# Diablo Rouge



## guest2 (Dec 27, 2003)

There's a real nice '67 Diablo Rouge on eBay.

http://cgi.ebay.com/ws/eBayISAPI.dll?ViewItem&category=64679&item=3692859990&rd=1


----------



## bontai Joe (Sep 16, 2003)

THAT is certainly different than the normal configuration. Looks like it would be interesting to ride.


----------



## guest2 (Dec 27, 2003)

Joe
They also had a conventional snowmobile called the sprint


----------



## Topdj (Jun 9, 2004)

WOW thats something different, never even heard of them


----------



## farmallmaniac (Feb 16, 2004)

That IS really cool. you going to bid?
Ryan


----------



## guest2 (Dec 27, 2003)

Ryan
I'd love to have that! But I think it's closer to you! Go for it!


----------



## farmallmaniac (Feb 16, 2004)

I wish! That would be awesome to have. Unfortunetly I dont see my parents letting me get that lol.
Ryan


----------



## farmallmaniac (Feb 16, 2004)

Oh yeah how rare are these?
Ryan


----------



## guest2 (Dec 27, 2003)

Ryan
They aren't as plentifull as the tractors, but every now and then one shows up on ebay. I think this is by far the nicest I've seen. Good headlights and an extra pair of ski's! Doesn't get much better that this!
As for the parents, tell them you're storing it for a friend? 
Just kidding! You seem like a great kid, don't screw things up by lying to your folks!


----------



## guest (Sep 16, 2003)

it looks funky.. anyone ever ride on one? looks like it would be pulling you instead of a regular mobile where youd be on top of it..


----------



## guest2 (Dec 27, 2003)

Looks kinda like water skiing but on snow! Except you're closer to what's pulling you, and you're sitting instead of standing.... OK not really the same but sorta, kinda like that!:lmao:


----------



## farmallmaniac (Feb 16, 2004)

Man, I wish I had the money now. Always remember I got grandparents with a nice big shed 
Ryan


----------



## guest2 (Dec 27, 2003)

Ryan
Remember most grandparents really love spoiling their grandchildren!


----------



## farmallmaniac (Feb 16, 2004)

> _Originally posted by sixchows _
> *Ryan
> Remember most grandparents really love spoiling their grandchildren! *


Ohhh I know what you mean. I have to almost beg my grandma to stop buying stuff lol. I know they would buy it if i asked I just would never feel right doing it lol. 
Ryan


----------



## guest (Sep 16, 2003)

> _Originally posted by farmallmaniac _
> *Ohhh I know what you mean. I have to almost beg my grandma to stop buying stuff lol. I know they would buy it if i asked I just would never feel right doing it lol.
> Ryan *



if you feel bad ryan... Ask them to buy it for me!!! :furious: :furious:


----------



## farmallmaniac (Feb 16, 2004)

— Given exercise A —
Copy the rows below word for word, with every coordinate, and omit the picture placeholders.

— Input —
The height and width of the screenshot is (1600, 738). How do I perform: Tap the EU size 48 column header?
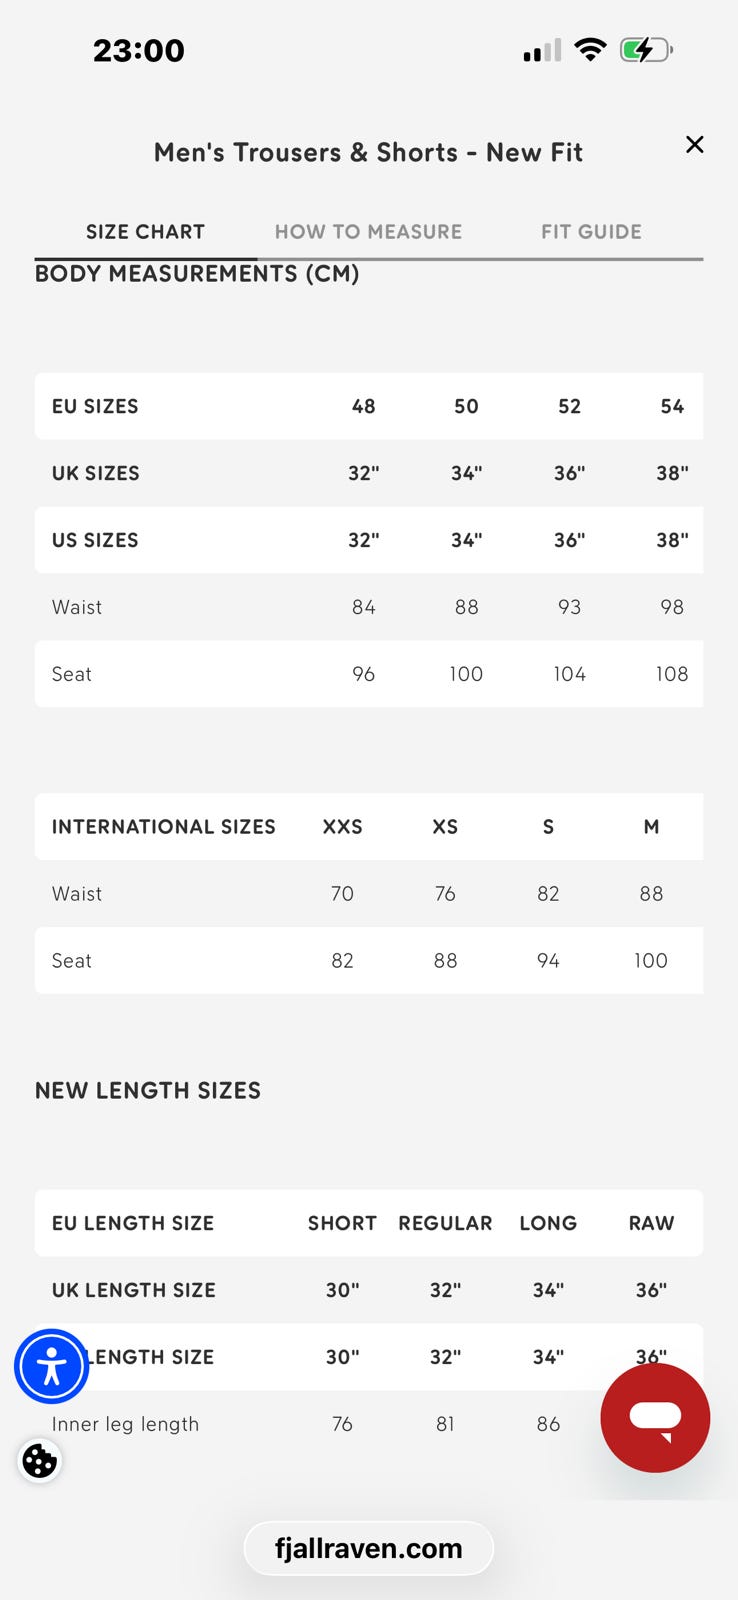tap(363, 406)
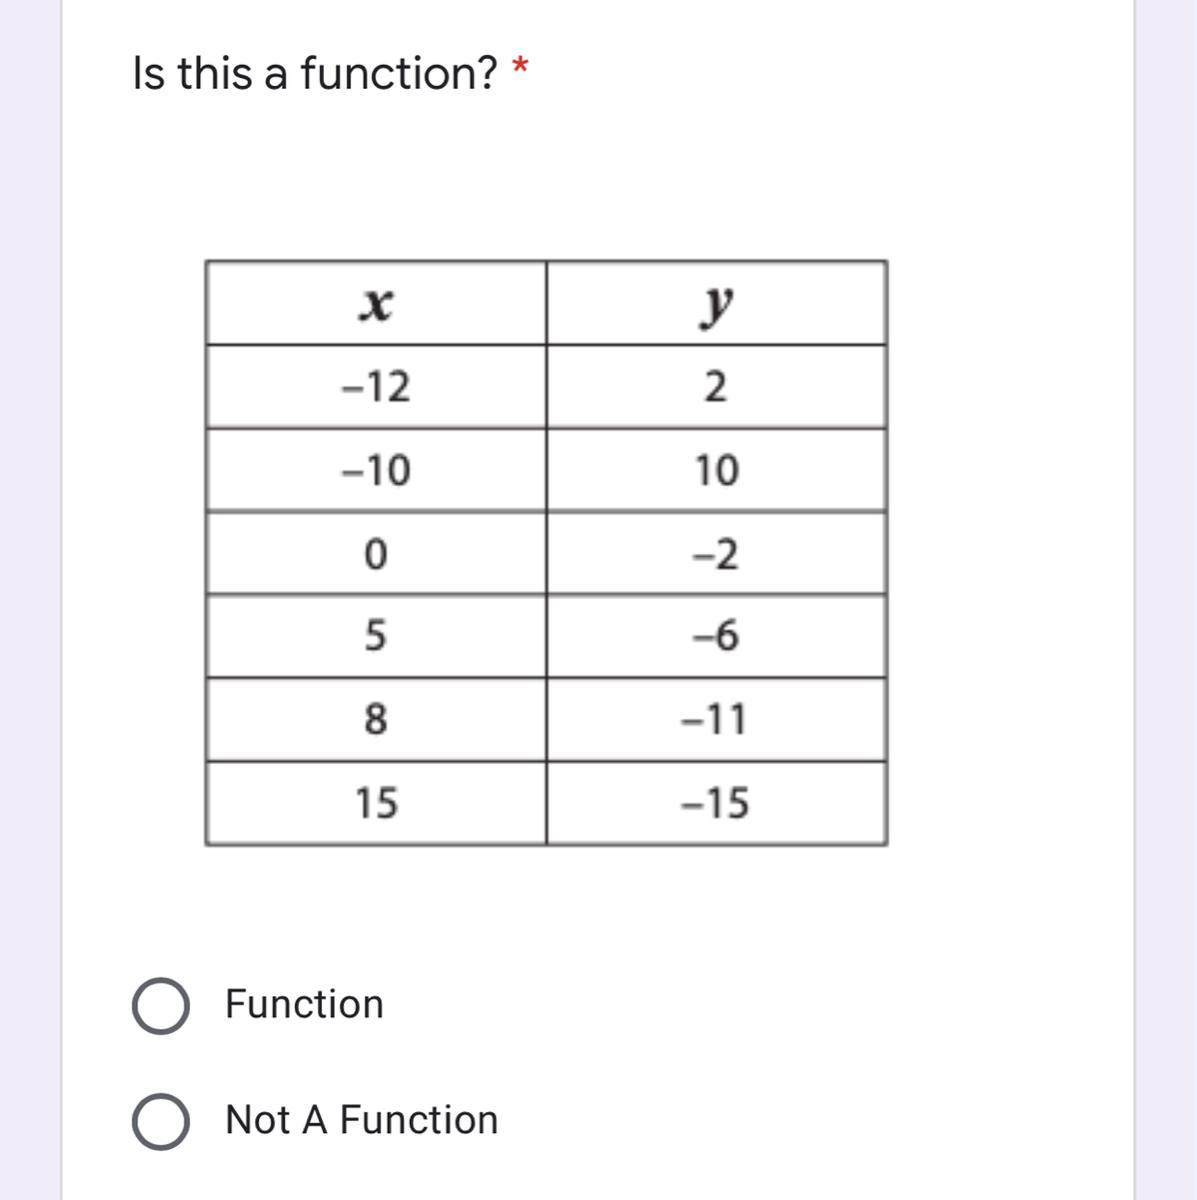This screenshot has height=1200, width=1197.
Task: Click the x column header cell
Action: point(376,304)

— Given exercise B —
Rewrite the stretch of the snowmobile thread from "Oh yeah how" through "for a friend?", changing "tractors" to "sleds".

— Solution A —
The height and width of the screenshot is (1600, 738). How do I perform: Tap the EU size 48 column header?
tap(363, 406)
This screenshot has height=1200, width=1197.
Task: Click the x column header cell
Action: point(376,304)

— Solution B —
Oh yeah how rare are these?
Ryan


----------



## guest2 (Dec 27, 2003)

Ryan
They aren't as plentifull as the sleds, but every now and then one shows up on ebay. I think this is by far the nicest I've seen. Good headlights and an extra pair of ski's! Doesn't get much better that this!
As for the parents, tell them you're storing it for a friend?